Четырнадцатилетний отрок вместе с шестидесятилетним отцом разделял благосклонность Каролины.
По какому-то безмолвному уговору между ними, тайна сохранялась со стороны мальчика бережно, и отец был обязан сыну за то, что в это время не было сцен ревности со стороны матери. Понял ли это старик, или это было делом Каролины, но только отец стал как-то мягче относиться к сыну и сквозь пальцы смотрел на его проделки, за которые прежде наказывал.
И мать Жоржа стихла на время, обманутая своим любимцем. На расспросы свои она получала от Жоржа ответы более или менее удовлетворительные и все ждала, что муж положит супружеский гнев на милость.
Занятия Жоржа шли своим чередом. К нему приходили учителя и оставались довольны его успехами; Каролина учила болтать по-французски и по-английски; знакомые дамы по-прежнему его ласкали, но он уже, с испорченностью развращенного мальчишки, иногда так взглядывал им в глаза, что они краснели под взглядом “прелестного малютки”.
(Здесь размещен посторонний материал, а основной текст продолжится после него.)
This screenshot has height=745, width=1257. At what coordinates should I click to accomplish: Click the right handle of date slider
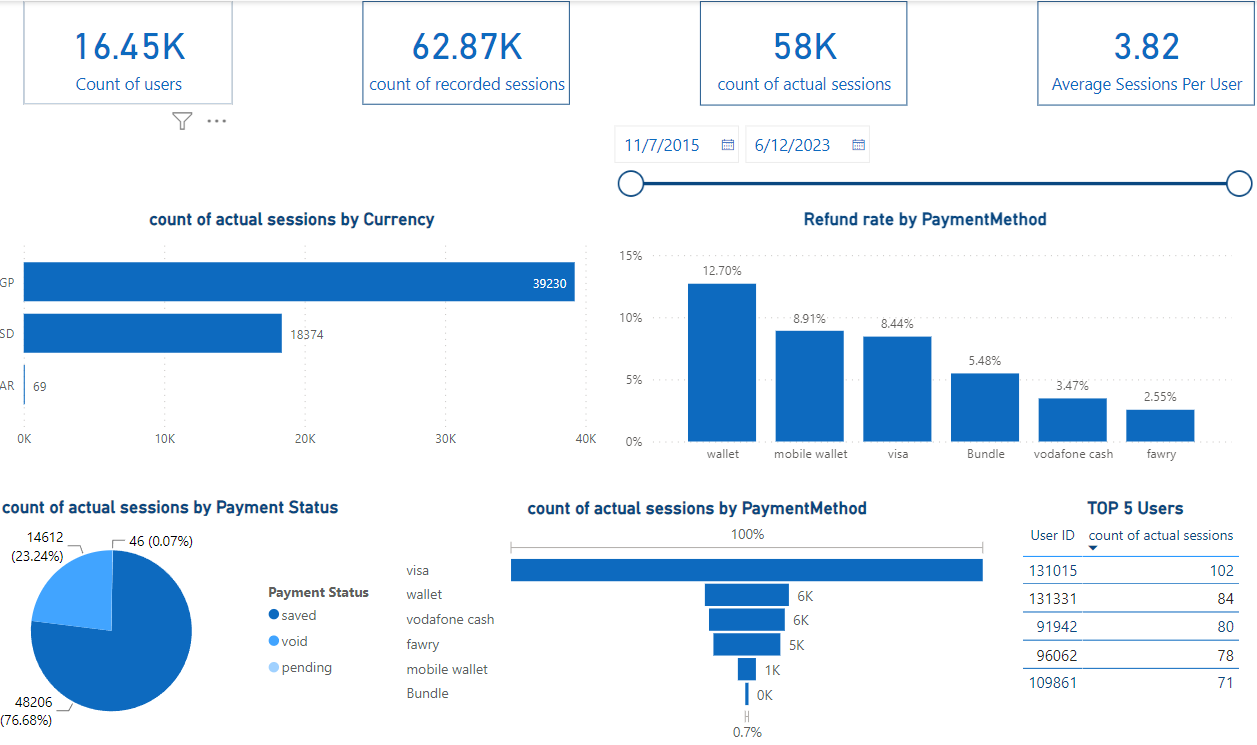point(1239,183)
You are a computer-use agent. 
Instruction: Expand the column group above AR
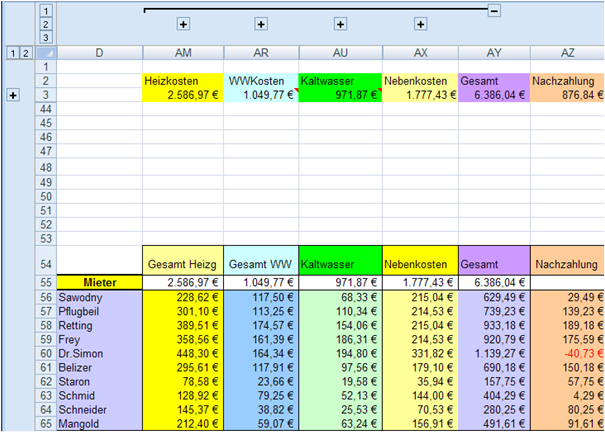(x=261, y=23)
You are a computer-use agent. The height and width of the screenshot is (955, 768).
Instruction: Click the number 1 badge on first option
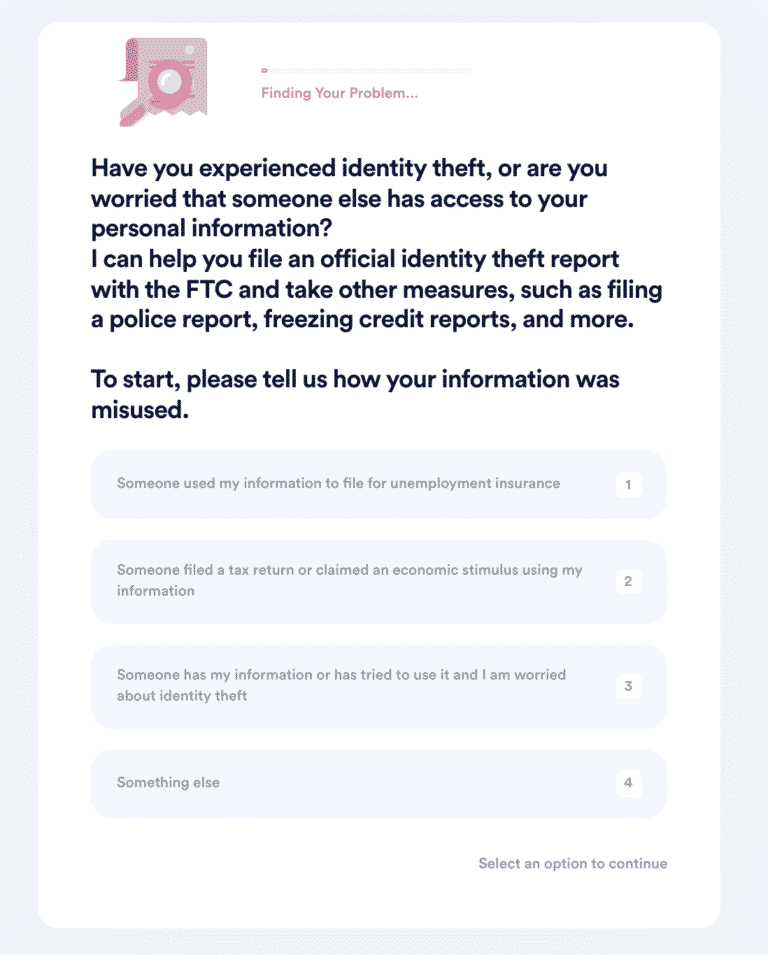click(628, 484)
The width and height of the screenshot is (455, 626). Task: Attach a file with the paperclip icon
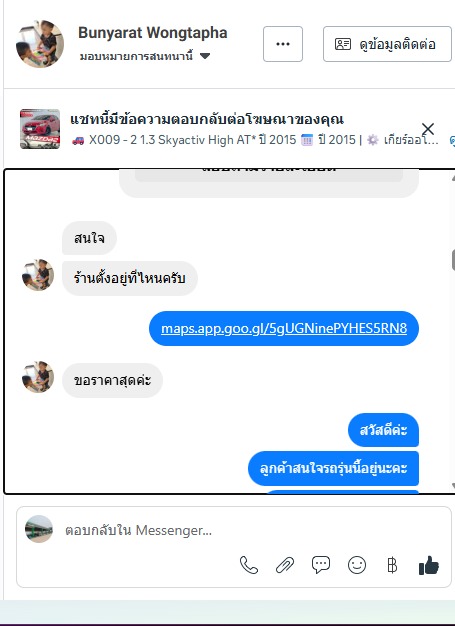[x=285, y=565]
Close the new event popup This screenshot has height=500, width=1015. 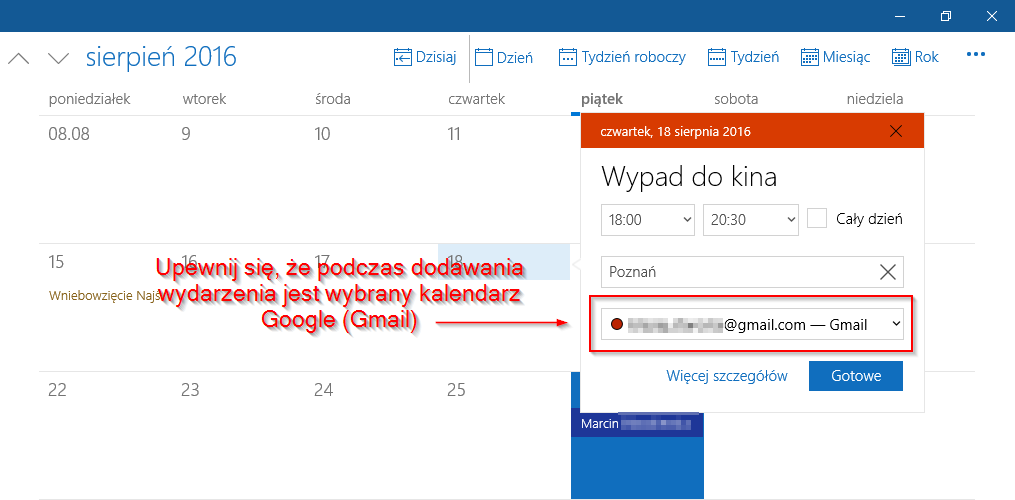896,131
Нередко в гостиной, где мальчика показывали гостям и лицемерие которой было уже знакомо Жоржу – при нем ни отец, ни мать не стеснялись бранить тех, кого в гостиной потом особенно ласково принимали, – Жорж убегал через двор в людскую и нередко проводил часы, наблюдая игру в три листика[4] и марьяж и слушая с видом опытного барчука двусмысленные сальности кучеров и лакеев. Он нередко сам начинал рассказывать о достоинствах Фионы перед Дашей и раз обмолвился таким выражением, что людская залилась громким смехом. Один только старый кучер Павел как-то строго, удивленно посмотрел своими серьезными серыми глазами на Жоржа и, сожалительно покачивая седой головой, заметил:
– Ай-ай, барчук, и вам не стыдно?
Жорж было сконфузился под взглядом серьезных глаз кучера, но боязнь показаться смешным перед другими лицами, бывшими в людской, заставила его нагло улыбнуться и, с напускным нахальством, ответить:
– А тебе, старому, какое дело? Твое дело за лошадьми смотреть, а не за мной.
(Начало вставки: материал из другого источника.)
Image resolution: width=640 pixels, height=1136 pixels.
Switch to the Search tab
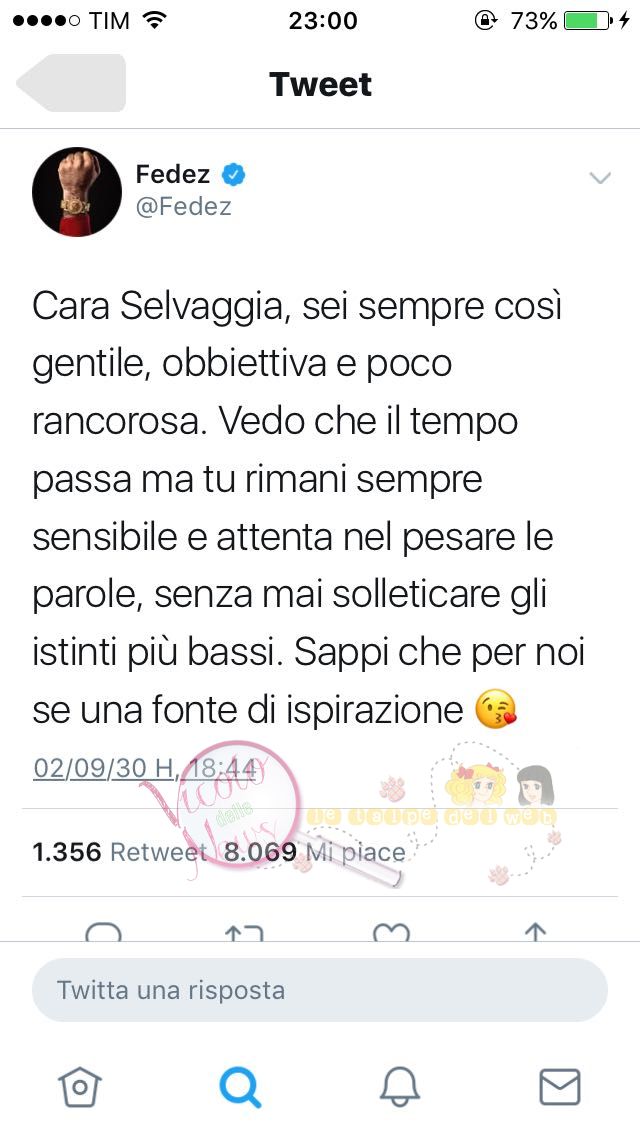[x=240, y=1087]
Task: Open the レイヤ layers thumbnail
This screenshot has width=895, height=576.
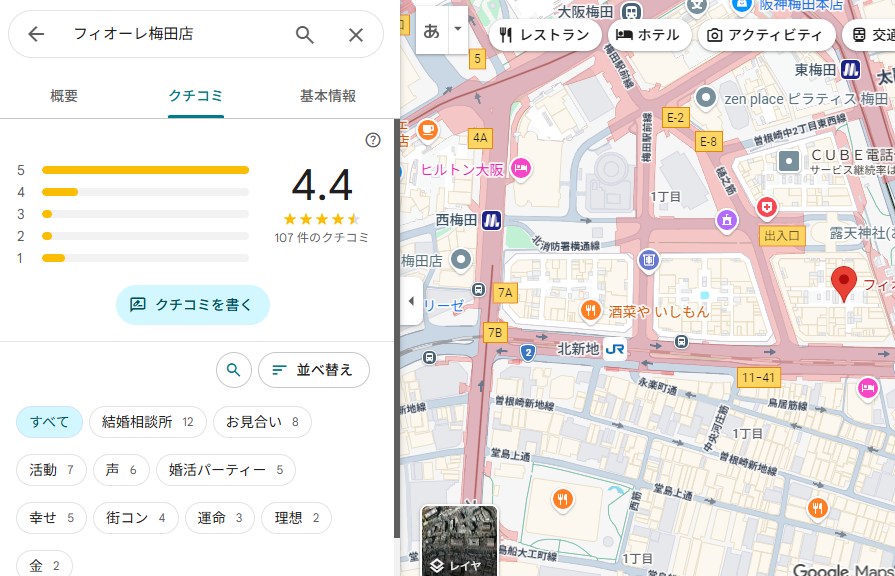Action: [459, 541]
Павел только уныло как-то покачал головой и не сказал более ни слова. Лакеи одобрительно хихикали, что молодой барчук знатно отбрил вечно угрюмого Павла.
В доме забывали о Жорже, и только к обеду в людскую вбегала одна из горничных и торопливо звала Жоржа домой.
– Пойдемте, барчук, сейчас же за стол садятся. Скорей, барчук, скорей! – торопила его востроглазая горничная.
Жорж несколько ломался перед ней, желая показать, что он не боится, если и опоздает, и нарочно лениво приподымался с сомнительной кучерской постели, на которой валялся в своей бархатной курточке и валансьенах[5].
– Да ну же, Егор Николаевич, нечего нежничать… Пойдемте, а то из-за вас мне достанется.
Они схватывались за руки и бегом, с веселым хохотом, бежали через двор.
Жоржа чистили, причесывали волосы, и он входил в столовую с Каролиной, которая чинно вела за руку чистого, милого, благовоспитанного мальчика. За обедом всегда были гости и родные. Генерал жил открыто и ел хорошо. Если он бывал в духе, шел веселый разговор, говорили о новых назначениях по случаю ожидавшейся восточной войны[6], передавали сплетни, рассказывали двусмысленные истории о местных дамах. Старший брат Жоржа, женатый, красивый полковник, не стесняясь присутствием жены и сестер, бойко рассказывал свои похождения на Кавказе, вызывая некоторыми подробностями веселый смех и улыбку на уста генерала. Каролина стыдливо опускала глаза. Жорж, с наивным видом непонимающего ребенка, вслушивался в оценку достоинств черкешенок. Обед проходил приятно: чувствовалась усыпляющая тяжесть от лакомых блюд и вина. Генерала ничто не рассердило, и, против обыкновения, ни один из лакеев не ждал после обеда собственноручной генеральской расправы за неисправности, и потому все лакеи были так же веселы, как и господа.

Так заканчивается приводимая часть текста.